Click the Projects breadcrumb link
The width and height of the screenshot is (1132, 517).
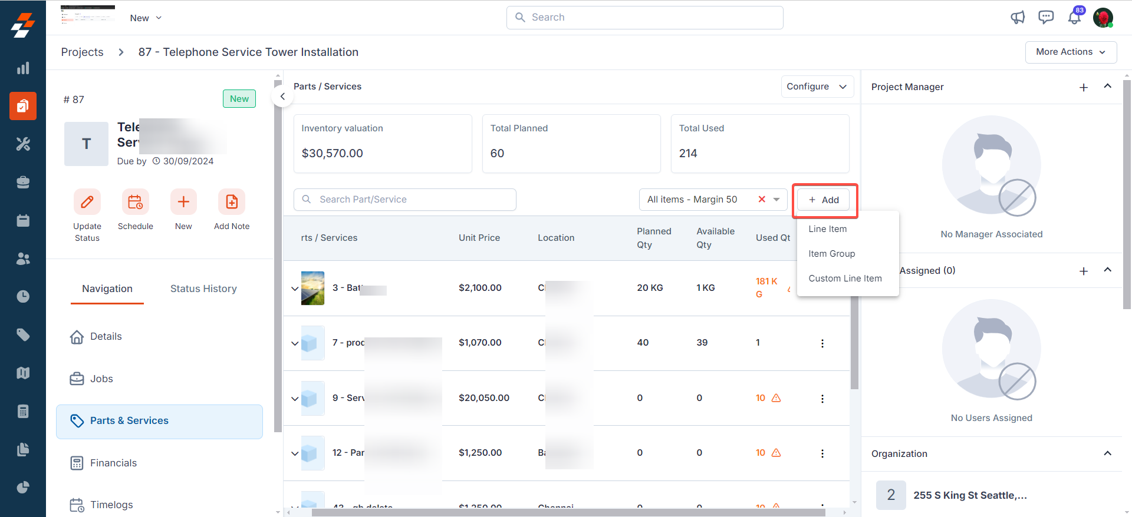(x=82, y=52)
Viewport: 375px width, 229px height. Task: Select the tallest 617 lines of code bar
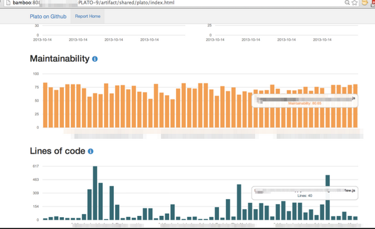click(x=95, y=193)
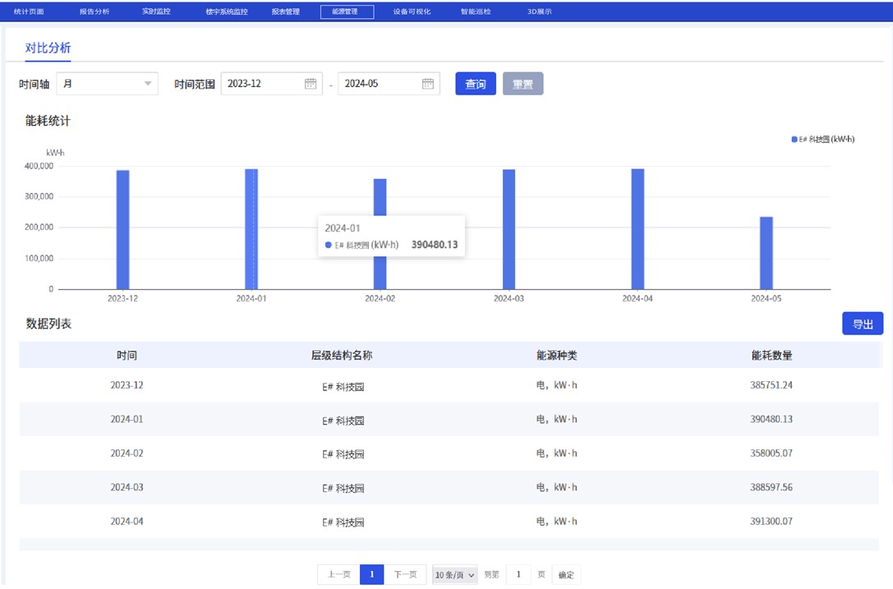This screenshot has height=589, width=893.
Task: Click the 2023-12 start date field
Action: [261, 84]

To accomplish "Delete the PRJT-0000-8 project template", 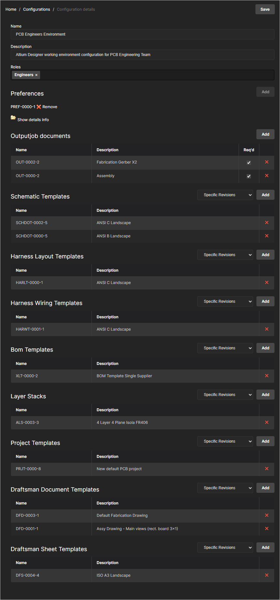I will [x=267, y=469].
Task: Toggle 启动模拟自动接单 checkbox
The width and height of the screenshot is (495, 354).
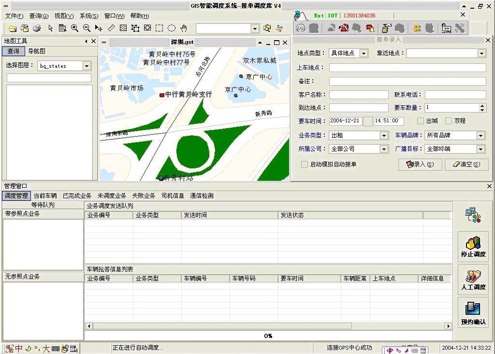Action: coord(305,164)
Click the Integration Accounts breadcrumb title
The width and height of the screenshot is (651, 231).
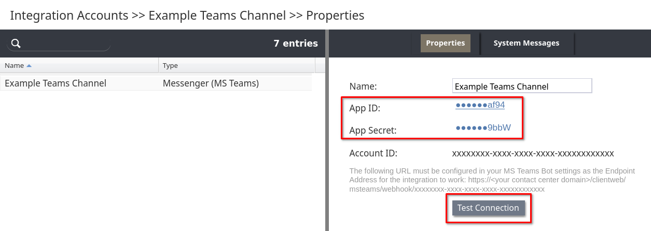(69, 16)
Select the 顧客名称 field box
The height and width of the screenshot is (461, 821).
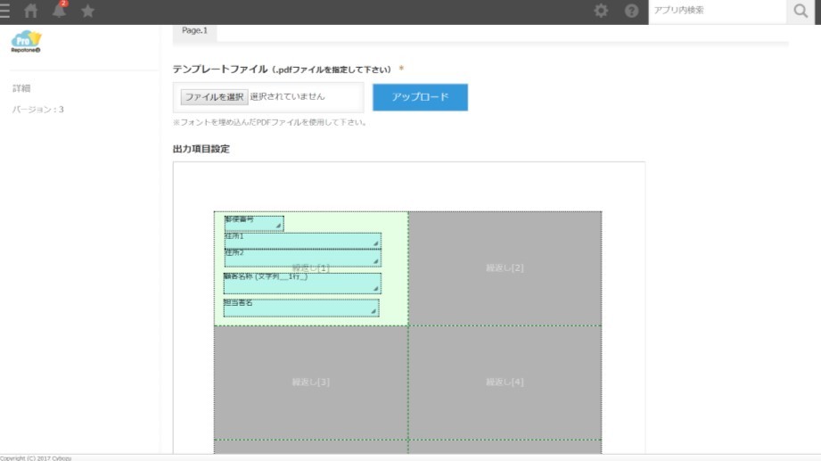(x=302, y=283)
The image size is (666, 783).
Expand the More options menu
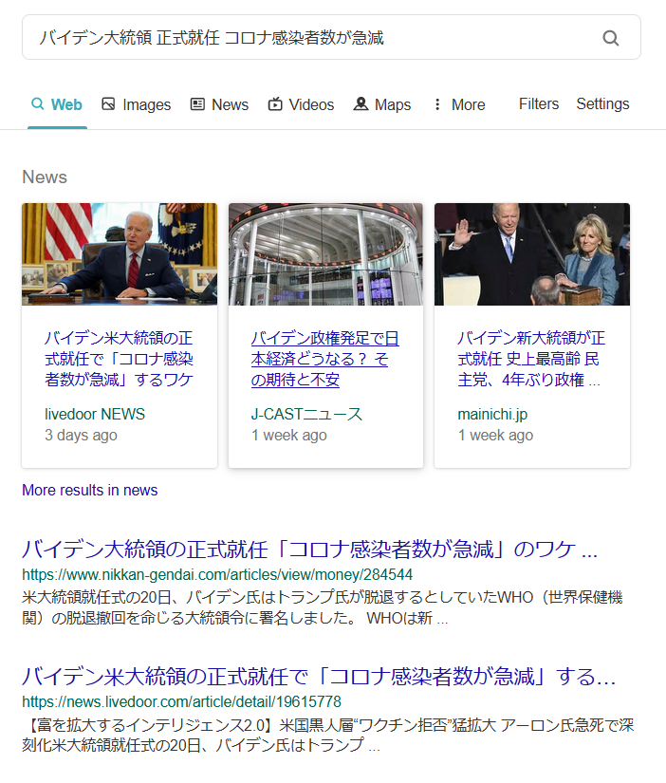point(458,104)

* _Prompt_
Repeat exactly the lines from the one holding "Click the Integration" through the last line of the entries, both included; the pictures do not belong in the copy.

* _Exercise response_
Click the Integration Accounts breadcrumb title
The width and height of the screenshot is (651, 231).
(69, 16)
Select the 顧客名称 field box
The height and width of the screenshot is (461, 821).
(x=302, y=283)
The image size is (666, 783).
Expand the More options menu
point(458,104)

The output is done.